WHAT TO DO:
Give the listing again in full, exactly as written.

*** INFORMATION Section Begins ***

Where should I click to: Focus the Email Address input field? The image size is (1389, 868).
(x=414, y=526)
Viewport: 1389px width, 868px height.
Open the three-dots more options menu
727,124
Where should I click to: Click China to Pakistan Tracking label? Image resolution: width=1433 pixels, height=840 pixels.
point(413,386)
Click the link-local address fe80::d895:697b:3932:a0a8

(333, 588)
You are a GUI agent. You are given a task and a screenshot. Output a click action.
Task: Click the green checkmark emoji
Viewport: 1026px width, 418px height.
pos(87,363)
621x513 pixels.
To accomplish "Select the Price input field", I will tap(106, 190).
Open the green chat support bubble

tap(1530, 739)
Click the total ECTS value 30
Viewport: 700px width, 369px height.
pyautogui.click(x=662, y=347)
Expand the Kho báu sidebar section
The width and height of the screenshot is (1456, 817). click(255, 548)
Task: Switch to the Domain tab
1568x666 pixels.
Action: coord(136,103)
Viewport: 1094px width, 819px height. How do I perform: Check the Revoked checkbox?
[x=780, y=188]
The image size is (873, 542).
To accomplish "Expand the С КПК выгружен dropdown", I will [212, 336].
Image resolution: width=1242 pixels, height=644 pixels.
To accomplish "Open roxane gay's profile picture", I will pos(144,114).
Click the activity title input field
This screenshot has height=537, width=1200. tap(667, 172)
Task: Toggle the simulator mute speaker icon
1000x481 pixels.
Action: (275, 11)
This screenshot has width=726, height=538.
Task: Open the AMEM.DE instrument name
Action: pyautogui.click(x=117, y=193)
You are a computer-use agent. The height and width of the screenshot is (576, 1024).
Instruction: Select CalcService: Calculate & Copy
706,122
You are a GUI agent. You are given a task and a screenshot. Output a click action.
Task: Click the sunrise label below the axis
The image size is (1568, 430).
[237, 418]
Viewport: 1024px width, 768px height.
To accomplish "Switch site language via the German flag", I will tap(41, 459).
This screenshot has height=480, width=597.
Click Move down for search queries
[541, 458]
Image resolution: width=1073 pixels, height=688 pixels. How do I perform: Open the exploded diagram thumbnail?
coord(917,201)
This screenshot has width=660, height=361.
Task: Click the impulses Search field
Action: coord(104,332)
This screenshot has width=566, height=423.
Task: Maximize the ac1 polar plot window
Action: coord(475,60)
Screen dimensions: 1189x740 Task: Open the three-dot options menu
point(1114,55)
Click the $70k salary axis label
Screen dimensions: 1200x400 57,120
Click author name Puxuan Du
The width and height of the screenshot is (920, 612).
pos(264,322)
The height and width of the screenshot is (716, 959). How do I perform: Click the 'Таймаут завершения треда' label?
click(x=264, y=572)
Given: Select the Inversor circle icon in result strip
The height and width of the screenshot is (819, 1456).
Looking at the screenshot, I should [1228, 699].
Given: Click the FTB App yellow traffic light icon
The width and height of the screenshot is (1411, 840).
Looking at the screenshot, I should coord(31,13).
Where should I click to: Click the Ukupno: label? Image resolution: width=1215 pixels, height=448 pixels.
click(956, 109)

*** INFORMATION Section Ends ***

ANSWER SPACE:
Where should I click to: Focus the Email Address input field? The image size is (1389, 868).
(x=414, y=526)
Viewport: 1389px width, 868px height.
Open the three-dots more options menu
727,124
Where should I click to: Click China to Pakistan Tracking label? Image resolution: width=1433 pixels, height=840 pixels.
point(413,386)
Click the link-local address fe80::d895:697b:3932:a0a8

(333, 588)
You are a GUI agent. You are given a task and a screenshot. Output a click action.
Task: Click the green checkmark emoji
Viewport: 1026px width, 418px height.
pos(87,363)
621x513 pixels.
To accomplish "Select the Price input field", I will tap(106, 190).
Open the green chat support bubble

tap(1530, 739)
Click the total ECTS value 30
Viewport: 700px width, 369px height.
pyautogui.click(x=662, y=347)
Expand the Kho báu sidebar section
The width and height of the screenshot is (1456, 817). click(255, 548)
Task: Switch to the Domain tab
1568x666 pixels.
Action: coord(136,103)
Viewport: 1094px width, 819px height. How do I perform: Check the Revoked checkbox?
[x=780, y=188]
The image size is (873, 542).
To accomplish "Expand the С КПК выгружен dropdown", I will [212, 336].
Image resolution: width=1242 pixels, height=644 pixels.
To accomplish "Open roxane gay's profile picture", I will pos(144,114).
Click the activity title input field
This screenshot has height=537, width=1200. tap(667, 172)
Task: Toggle the simulator mute speaker icon
1000x481 pixels.
Action: (275, 11)
This screenshot has width=726, height=538.
Task: Open the AMEM.DE instrument name
Action: pyautogui.click(x=117, y=193)
You are a computer-use agent. The height and width of the screenshot is (576, 1024).
Instruction: Select CalcService: Calculate & Copy
706,122
You are a GUI agent. You are given a task and a screenshot. Output a click action.
Task: Click the sunrise label below the axis
The image size is (1568, 430).
[237, 418]
Viewport: 1024px width, 768px height.
To accomplish "Switch site language via the German flag", I will tap(41, 459).
This screenshot has height=480, width=597.
Click Move down for search queries
[541, 458]
Image resolution: width=1073 pixels, height=688 pixels. How do I perform: Open the exploded diagram thumbnail?
coord(917,201)
This screenshot has width=660, height=361.
Task: Click the impulses Search field
Action: coord(104,332)
This screenshot has width=566, height=423.
Task: Maximize the ac1 polar plot window
Action: coord(475,60)
Screen dimensions: 1189x740 Task: Open the three-dot options menu
point(1114,55)
Click the $70k salary axis label
Screen dimensions: 1200x400 57,120
Click author name Puxuan Du
The width and height of the screenshot is (920, 612).
pos(264,322)
The height and width of the screenshot is (716, 959). How do I perform: Click the 'Таймаут завершения треда' label?
click(x=264, y=572)
Given: Select the Inversor circle icon in result strip
The height and width of the screenshot is (819, 1456).
Looking at the screenshot, I should [1228, 699].
Given: Click the FTB App yellow traffic light icon
The width and height of the screenshot is (1411, 840).
Looking at the screenshot, I should coord(31,13).
Where should I click to: Click the Ukupno: label? Image resolution: width=1215 pixels, height=448 pixels.
click(956, 109)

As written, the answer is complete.